France | France, Cour administrative d'appel de Nantes, 5ème chambre, 10 octobre 2023, 21NT02179


Vu la procédure suivante :

Procédure contentieuse antérieure :

Mme B... D... a demandé au tribunal administratif de Rennes d'annuler l'arrêté du 4 juillet 2016 par lequel le maire de la commune de l'Ile-de-Bréhat a délivré à la SCI Le Gardeno un permis de construire pour la réalisation d'une extension de la maison d'habitation implantée sur les parcelles cadastrées section AC n°s 227, 230 et 396, situées au lieu-dit " Le Gardeno ", ainsi que la décision implicite par laquelle son recours gracieux a été rejeté.

Par un jugement n° 2000748 du 11 juin 2021,

le tribunal administratif de Rennes a annulé l'arrêté du 4 juillet 2016 du maire de ...

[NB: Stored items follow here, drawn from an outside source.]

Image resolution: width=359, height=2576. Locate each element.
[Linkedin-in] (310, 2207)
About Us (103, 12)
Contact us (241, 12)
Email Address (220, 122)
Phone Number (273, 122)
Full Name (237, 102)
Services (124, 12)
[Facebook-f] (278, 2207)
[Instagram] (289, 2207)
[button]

Vu la procédure suivante :

Procédure contentieuse antérieure :

Mme B... D... a demandé au tribunal administratif de Rennes d'annuler l'arrêté du 4 juillet 2016 par lequel le maire de la commune de l'Ile-de-Bréhat a délivré à la SCI Le Gardeno un permis de construire pour la réalisation d'une extension de la maison d'habitation implantée sur les parcelles cadastrées section AC n°s 227, 230 et 396, situées au lieu-dit " Le Gardeno ", ainsi que la décision implicite par laquelle son recours gracieux a été rejeté.

Par un jugement n° 2000748 du 11 juin 2021, le tribunal administratif de Rennes a annulé l'arrêté du 4 juillet 2016 du maire de la commune de l'Ile-de-Bréhat.

Procédure devant la cour :

Par une requête et des mémoires, enregistrés les 30 juillet 2021 et les 3 janvier,

28 février 2022 (ce dernier non communiqué), la société civile immobilière (SCI) Le Gardeno, représentée par Me Poilvet, demande à la cour :

1°) d'annuler ce jugement du tribunal administratif de Rennes ;

2°) de rejeter la demande présentée par Mme D... devant le tribunal administratif de Rennes ;

3°) de mettre à la charge de Mme D... le versement de la somme de 3 000 euros au titre de l'article L. 761-1 du code de justice administrative.

Elle soutient que :

- Mme D... ne justifie pas d'un intérêt à agir contre l'arrêté du 4 juillet 2016 ;

- elle n'a pas respecté les formalités de notification du recours gracieux à la commune en violation des dispositions de l'article R. 600-1 du code de l'urbanisme ;

- la requête de Mme D... devant le tribunal administratif de Rennes est tardive ;

- le permis de construire contesté respecte les dispositions de l'article L. 121-16 du code de l'urbanisme.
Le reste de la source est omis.